>> start
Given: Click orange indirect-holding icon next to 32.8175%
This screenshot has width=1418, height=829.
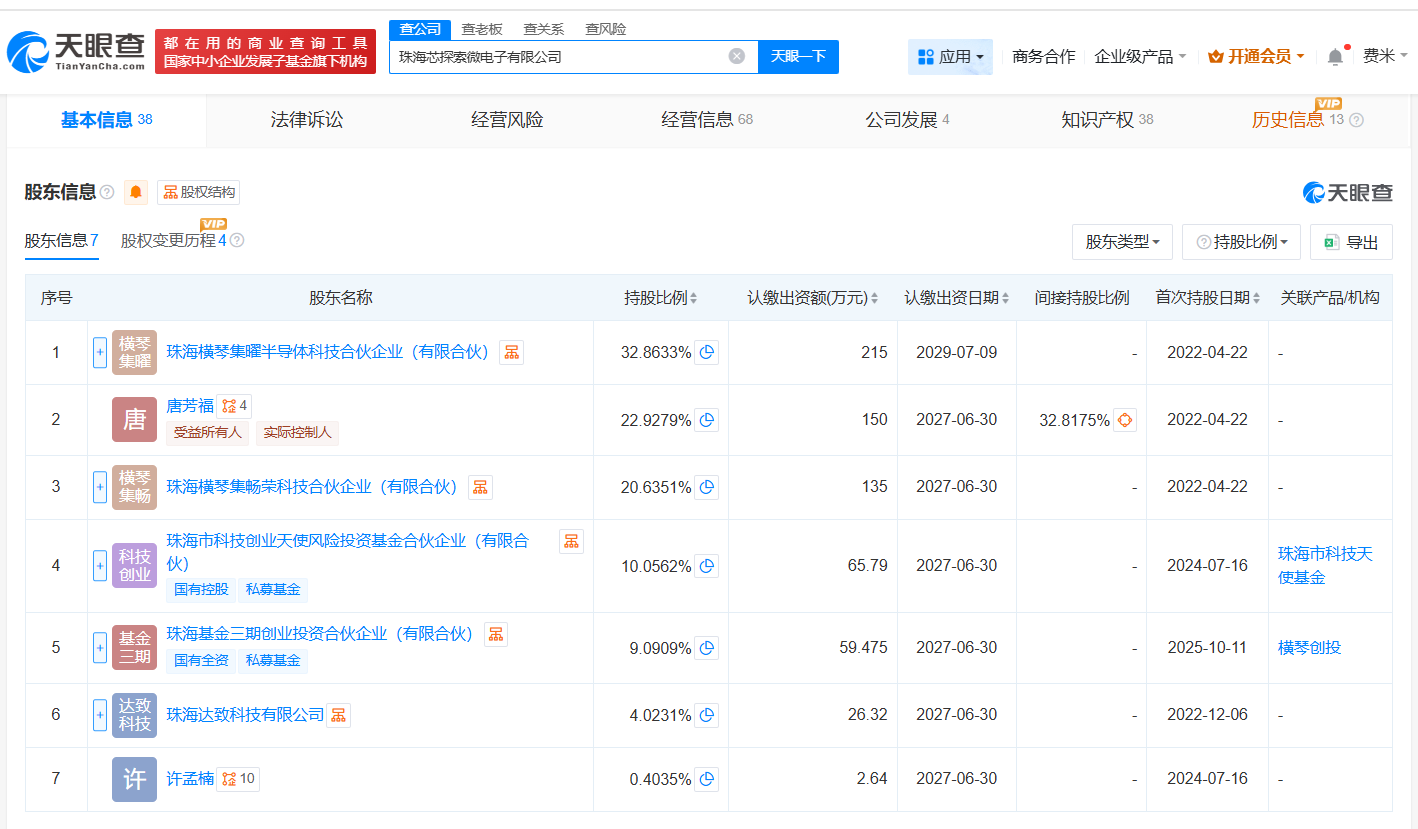Looking at the screenshot, I should [x=1125, y=420].
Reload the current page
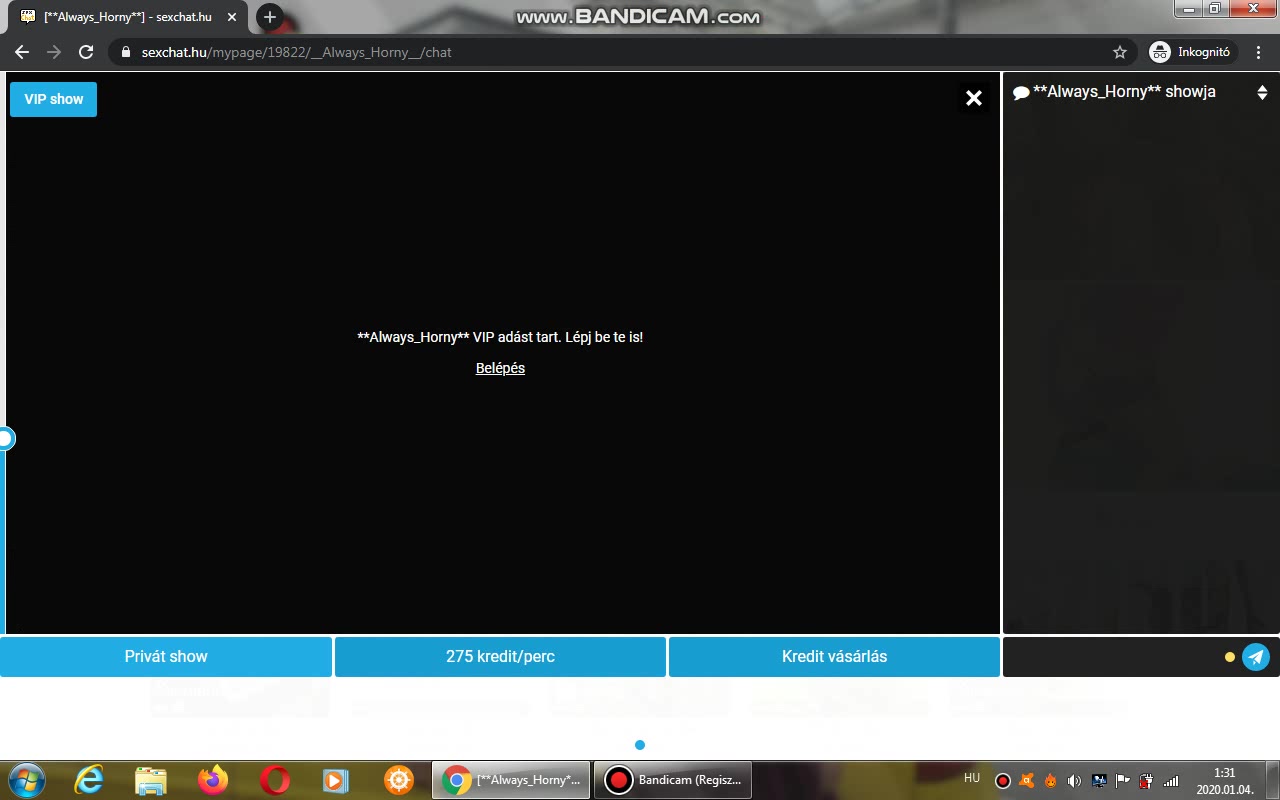This screenshot has width=1280, height=800. click(x=86, y=52)
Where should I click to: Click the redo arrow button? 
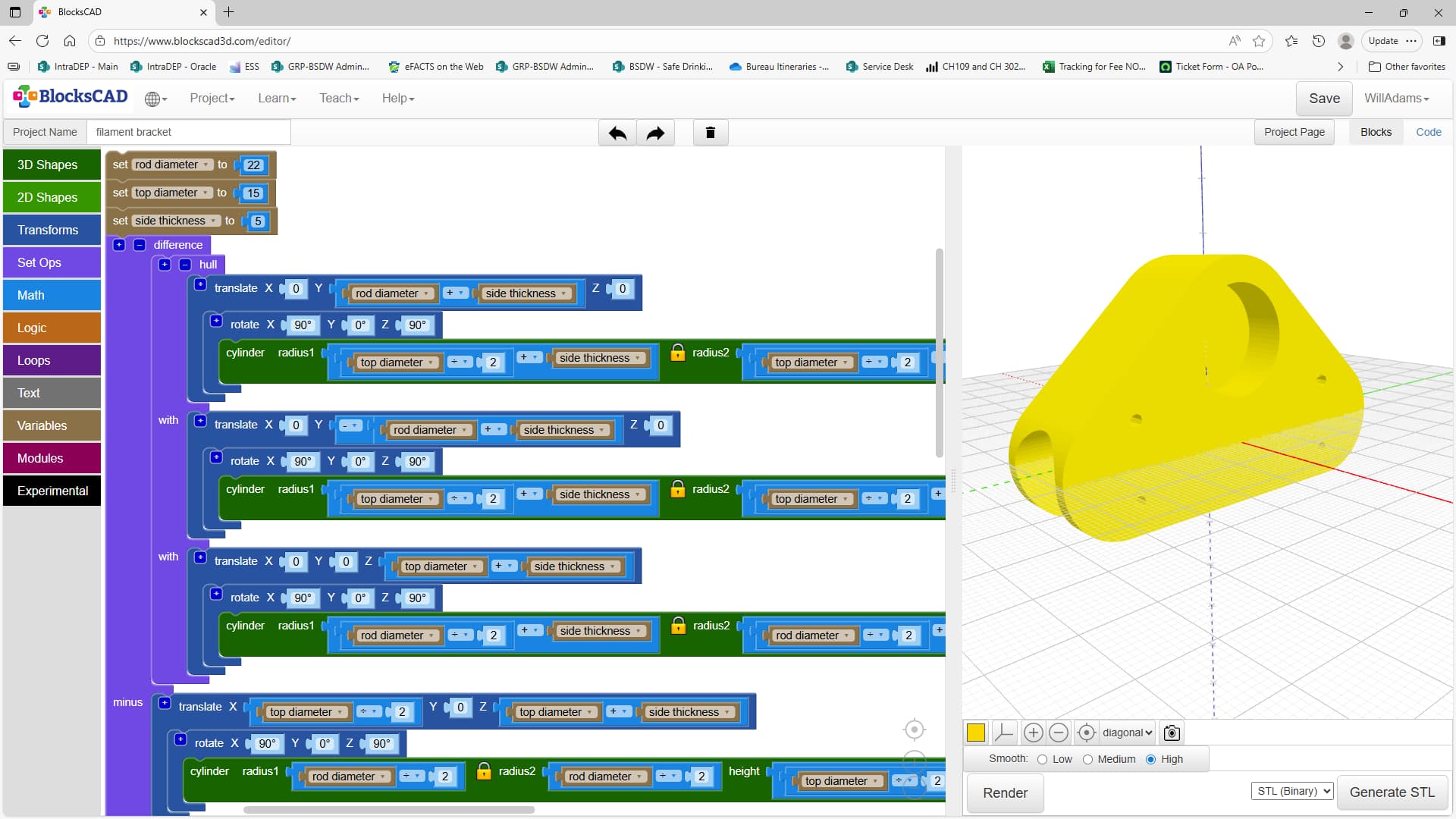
>> end
Please recast the entries above as a numbered list with one line per item, skipping any blank lines and leaving out the pictures.

- [TASK OUTPUT]:
1. Given: Click orange indirect-holding icon next to 32.8175%
2. This screenshot has width=1418, height=829.
3. Looking at the screenshot, I should [x=1125, y=420].
4. Reload the current page
5. This screenshot has width=1280, height=800. click(x=86, y=52)
6. Where should I click to: Click the redo arrow button? 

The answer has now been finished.